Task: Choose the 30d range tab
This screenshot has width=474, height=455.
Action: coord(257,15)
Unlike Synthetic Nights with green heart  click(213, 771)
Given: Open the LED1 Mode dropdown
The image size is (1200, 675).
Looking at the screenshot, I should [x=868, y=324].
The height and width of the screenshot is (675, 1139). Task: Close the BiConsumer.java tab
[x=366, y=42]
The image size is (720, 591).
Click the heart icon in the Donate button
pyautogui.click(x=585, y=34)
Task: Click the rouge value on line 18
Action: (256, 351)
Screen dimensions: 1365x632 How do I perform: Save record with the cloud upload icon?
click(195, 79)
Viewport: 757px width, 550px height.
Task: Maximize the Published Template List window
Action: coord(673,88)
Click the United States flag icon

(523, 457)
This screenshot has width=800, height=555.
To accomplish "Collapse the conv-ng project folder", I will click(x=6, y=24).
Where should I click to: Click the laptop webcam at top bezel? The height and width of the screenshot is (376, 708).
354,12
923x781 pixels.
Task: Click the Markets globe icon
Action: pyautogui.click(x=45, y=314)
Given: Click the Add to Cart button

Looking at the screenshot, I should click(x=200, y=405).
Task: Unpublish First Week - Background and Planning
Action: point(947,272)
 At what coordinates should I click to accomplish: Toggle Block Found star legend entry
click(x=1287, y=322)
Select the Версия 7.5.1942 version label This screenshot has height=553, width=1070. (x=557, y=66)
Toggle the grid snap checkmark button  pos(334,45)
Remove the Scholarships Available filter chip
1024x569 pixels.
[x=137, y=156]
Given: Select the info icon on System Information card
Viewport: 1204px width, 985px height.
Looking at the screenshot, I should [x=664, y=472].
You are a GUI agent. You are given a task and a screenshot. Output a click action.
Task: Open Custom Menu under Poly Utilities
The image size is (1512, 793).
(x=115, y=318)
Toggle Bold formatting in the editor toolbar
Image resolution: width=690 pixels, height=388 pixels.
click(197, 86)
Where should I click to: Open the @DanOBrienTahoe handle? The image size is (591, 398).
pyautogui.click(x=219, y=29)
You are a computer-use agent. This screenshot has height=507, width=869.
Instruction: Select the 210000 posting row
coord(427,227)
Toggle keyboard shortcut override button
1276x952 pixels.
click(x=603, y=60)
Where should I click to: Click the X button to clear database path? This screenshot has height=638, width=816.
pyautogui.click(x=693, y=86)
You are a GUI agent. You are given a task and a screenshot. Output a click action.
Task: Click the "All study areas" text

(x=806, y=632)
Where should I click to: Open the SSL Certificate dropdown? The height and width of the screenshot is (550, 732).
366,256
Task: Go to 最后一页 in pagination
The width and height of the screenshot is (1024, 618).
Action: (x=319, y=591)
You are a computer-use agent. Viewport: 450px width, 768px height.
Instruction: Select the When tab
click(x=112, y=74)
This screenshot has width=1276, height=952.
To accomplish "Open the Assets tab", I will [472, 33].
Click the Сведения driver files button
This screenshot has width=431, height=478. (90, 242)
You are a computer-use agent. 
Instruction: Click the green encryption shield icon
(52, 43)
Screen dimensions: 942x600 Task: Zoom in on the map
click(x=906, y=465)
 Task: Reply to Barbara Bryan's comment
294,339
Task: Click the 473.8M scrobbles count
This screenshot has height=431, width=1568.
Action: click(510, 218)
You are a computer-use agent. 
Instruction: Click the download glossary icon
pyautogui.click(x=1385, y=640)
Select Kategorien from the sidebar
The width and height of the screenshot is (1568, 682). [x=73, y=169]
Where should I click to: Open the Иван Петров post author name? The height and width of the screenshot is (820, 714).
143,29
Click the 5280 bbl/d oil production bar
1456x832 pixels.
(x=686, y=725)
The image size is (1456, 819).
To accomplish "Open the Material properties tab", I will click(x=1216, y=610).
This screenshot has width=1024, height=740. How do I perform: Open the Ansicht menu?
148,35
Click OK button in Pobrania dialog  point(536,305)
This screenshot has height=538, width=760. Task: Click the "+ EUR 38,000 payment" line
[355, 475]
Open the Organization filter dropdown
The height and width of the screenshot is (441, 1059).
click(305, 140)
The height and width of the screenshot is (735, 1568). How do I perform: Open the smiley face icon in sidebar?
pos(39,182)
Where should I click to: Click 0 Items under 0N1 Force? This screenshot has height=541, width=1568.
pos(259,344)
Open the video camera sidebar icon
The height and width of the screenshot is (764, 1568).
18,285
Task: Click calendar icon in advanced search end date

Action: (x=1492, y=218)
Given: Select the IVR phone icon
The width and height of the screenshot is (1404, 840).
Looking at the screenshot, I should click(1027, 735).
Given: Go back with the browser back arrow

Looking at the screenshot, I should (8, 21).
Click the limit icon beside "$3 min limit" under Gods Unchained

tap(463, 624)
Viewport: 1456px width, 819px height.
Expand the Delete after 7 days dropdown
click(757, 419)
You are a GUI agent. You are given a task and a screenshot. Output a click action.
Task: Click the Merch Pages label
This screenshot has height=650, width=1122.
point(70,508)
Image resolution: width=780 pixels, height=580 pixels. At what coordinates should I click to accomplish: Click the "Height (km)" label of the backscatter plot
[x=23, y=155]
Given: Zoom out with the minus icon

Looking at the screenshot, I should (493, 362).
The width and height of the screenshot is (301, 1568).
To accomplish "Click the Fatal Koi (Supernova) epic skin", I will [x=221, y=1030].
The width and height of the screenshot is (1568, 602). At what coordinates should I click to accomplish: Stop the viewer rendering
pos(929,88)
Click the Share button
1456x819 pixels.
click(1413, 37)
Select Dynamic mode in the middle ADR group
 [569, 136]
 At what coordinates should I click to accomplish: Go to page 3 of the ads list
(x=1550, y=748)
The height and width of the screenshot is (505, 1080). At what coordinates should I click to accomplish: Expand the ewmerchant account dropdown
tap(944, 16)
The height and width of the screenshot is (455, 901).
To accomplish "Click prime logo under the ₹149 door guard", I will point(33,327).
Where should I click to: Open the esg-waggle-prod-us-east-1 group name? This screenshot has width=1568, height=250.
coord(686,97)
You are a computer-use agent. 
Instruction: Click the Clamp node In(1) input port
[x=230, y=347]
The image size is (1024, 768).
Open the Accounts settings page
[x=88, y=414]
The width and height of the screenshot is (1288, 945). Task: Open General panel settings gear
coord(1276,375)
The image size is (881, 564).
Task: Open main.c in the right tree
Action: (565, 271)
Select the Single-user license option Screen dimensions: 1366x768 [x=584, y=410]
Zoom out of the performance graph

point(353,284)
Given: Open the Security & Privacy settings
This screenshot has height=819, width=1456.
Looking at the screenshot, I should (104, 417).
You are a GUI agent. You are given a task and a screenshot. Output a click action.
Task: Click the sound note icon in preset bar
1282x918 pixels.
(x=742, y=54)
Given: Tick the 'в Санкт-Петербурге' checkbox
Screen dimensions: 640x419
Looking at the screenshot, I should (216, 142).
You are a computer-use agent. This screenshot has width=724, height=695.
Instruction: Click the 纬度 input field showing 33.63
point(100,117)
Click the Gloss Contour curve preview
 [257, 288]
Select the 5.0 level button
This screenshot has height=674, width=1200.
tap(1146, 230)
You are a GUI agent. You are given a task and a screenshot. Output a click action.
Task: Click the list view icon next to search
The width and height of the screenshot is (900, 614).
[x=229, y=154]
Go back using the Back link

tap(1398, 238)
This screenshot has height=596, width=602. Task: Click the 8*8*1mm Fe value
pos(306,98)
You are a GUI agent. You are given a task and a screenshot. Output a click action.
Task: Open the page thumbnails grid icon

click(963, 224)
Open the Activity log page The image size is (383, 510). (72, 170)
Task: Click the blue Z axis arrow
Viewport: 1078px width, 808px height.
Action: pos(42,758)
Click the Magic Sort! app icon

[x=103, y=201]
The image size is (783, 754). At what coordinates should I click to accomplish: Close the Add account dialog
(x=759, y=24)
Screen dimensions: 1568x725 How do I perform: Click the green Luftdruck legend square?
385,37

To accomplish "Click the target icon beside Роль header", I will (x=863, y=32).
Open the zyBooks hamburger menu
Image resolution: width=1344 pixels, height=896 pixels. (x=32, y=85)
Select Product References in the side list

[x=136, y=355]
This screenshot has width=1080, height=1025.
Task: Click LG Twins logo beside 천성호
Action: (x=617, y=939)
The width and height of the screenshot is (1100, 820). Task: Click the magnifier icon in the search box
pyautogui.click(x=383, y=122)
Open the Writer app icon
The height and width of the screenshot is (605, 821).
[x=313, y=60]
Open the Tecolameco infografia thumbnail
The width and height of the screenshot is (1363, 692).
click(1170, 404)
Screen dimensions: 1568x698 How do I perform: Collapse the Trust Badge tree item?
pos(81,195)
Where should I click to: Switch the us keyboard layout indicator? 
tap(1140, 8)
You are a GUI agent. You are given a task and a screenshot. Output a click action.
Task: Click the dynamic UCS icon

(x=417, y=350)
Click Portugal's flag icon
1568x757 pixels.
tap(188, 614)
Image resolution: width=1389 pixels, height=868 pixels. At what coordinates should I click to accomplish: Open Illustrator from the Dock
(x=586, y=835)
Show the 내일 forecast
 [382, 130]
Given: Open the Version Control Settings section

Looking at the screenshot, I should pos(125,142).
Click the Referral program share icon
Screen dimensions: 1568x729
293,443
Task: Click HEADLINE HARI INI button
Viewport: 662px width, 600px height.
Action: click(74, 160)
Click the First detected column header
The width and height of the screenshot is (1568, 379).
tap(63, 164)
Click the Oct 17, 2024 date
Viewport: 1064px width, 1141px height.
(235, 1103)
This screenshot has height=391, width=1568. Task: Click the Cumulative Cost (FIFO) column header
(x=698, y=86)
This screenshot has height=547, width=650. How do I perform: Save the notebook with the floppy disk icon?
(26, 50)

————————

◆ Your task
Rewrite the records starting at the line that has "Select the Версия" and stopping after the line that has "(x=115, y=318)", changing "filter chip" to "filter tag" and keeping everything else the same. Return only those lines.

◆ Result of the task
Select the Версия 7.5.1942 version label This screenshot has height=553, width=1070. (x=557, y=66)
Toggle the grid snap checkmark button  pos(334,45)
Remove the Scholarships Available filter tag
1024x569 pixels.
[x=137, y=156]
Given: Select the info icon on System Information card
Viewport: 1204px width, 985px height.
Looking at the screenshot, I should [x=664, y=472].
You are a GUI agent. You are given a task and a screenshot. Output a click action.
Task: Open Custom Menu under Poly Utilities
The image size is (1512, 793).
(x=115, y=318)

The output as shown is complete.